This tutorial demonstrates how to use Runhouse with HuggingFace accelerate to launch distributed code on your own remote hardware. We also show how one can reproducibly perform hardware dependency autosetup, to ensure that your code runs smoothly every time.
You can run this on your own cluster, or through a standard cloud account (AWS, GCP, Azure, LambdaLabs).

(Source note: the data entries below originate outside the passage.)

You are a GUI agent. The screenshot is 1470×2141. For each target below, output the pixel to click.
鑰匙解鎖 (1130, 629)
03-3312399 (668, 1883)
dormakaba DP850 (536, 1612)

If you do not have any compute or cloud accounts set up, we recommend creating a LambdaLabs account for the easiest setup path.
!pip install accelerate
!pip install runhouse
import runhouse as rh
INFO | 2023-03-20 17:56:13,023 | No auth token provided, so not using RNS API to save and load configs
INFO | 2023-03-20 17:56:14,334 | NumExpr defaulting to 2 threads.
For instructions on setting up cloud access for on-demand clusters, please refer to Cluster Setup.
# single V100 GPU
# gpu = rh.ondemand_cluster(name="rh-v100", instance_type="V100:1").up_if_not()
# multigpu: 4 V100s
gpu = rh.ondemand_cluster(name="rh-4-v100", instance_type="V100:4").up_if_not()
# Set GPU to autostop after 60 min of inactivity (default is 30 min)
gpu.keep_warm(60) # or -1 to keep up indefinitely
For an on-prem cluster, you can instantaite it as follows, filling in the IP address, ssh user and private key path.
# For an existing cluster
# gpu = rh.cluster(ips=['<ip of the cluster>'],
# ssh_creds={'ssh_user': '...', 'ssh_private_key':'<path_to_key>'},
# name='rh-cluster')
For simplicity, letβs use the training_function from accelerate/examples/nlp_example.py to demonstrate how to run this function remotely.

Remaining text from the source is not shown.